**DATA RECORDS:**
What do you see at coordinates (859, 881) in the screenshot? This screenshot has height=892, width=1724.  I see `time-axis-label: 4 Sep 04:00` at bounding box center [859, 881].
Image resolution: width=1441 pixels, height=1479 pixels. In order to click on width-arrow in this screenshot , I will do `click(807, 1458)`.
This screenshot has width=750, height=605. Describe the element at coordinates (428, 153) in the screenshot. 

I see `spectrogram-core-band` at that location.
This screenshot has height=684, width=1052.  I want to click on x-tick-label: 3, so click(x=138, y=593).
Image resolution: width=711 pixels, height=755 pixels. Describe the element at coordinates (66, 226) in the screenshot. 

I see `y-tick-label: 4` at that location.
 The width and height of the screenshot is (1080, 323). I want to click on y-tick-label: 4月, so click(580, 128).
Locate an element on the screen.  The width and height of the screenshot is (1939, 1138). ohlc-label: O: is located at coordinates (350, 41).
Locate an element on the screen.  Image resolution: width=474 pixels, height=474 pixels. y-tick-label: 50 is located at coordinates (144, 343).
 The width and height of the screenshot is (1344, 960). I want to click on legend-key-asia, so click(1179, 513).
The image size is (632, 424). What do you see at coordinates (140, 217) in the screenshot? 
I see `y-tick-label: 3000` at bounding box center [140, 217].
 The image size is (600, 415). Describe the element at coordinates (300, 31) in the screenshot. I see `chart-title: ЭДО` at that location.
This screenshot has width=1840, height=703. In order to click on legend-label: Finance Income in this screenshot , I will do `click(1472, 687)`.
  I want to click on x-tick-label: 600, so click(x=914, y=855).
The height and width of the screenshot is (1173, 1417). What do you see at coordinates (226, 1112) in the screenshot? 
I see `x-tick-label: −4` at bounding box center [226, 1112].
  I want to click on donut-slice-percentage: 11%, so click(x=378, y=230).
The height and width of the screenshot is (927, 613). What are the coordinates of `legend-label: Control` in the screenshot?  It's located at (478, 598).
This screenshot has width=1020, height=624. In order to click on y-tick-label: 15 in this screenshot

**TO-DO ITEM:**
Copy the records above word for word, from the line with "This screenshot has height=684, width=1052." through the line with "The image size is (600, 415).". Include both of those lines.

**SOLUTION TO THIS EXERCISE:**
This screenshot has height=684, width=1052.  I want to click on x-tick-label: 3, so click(x=138, y=593).
Image resolution: width=711 pixels, height=755 pixels. Describe the element at coordinates (66, 226) in the screenshot. 

I see `y-tick-label: 4` at that location.
 The width and height of the screenshot is (1080, 323). I want to click on y-tick-label: 4月, so click(580, 128).
Locate an element on the screen.  The width and height of the screenshot is (1939, 1138). ohlc-label: O: is located at coordinates (350, 41).
Locate an element on the screen.  Image resolution: width=474 pixels, height=474 pixels. y-tick-label: 50 is located at coordinates (144, 343).
 The width and height of the screenshot is (1344, 960). I want to click on legend-key-asia, so click(1179, 513).
The image size is (632, 424). What do you see at coordinates (140, 217) in the screenshot? 
I see `y-tick-label: 3000` at bounding box center [140, 217].
 The image size is (600, 415). Describe the element at coordinates (300, 31) in the screenshot. I see `chart-title: ЭДО` at that location.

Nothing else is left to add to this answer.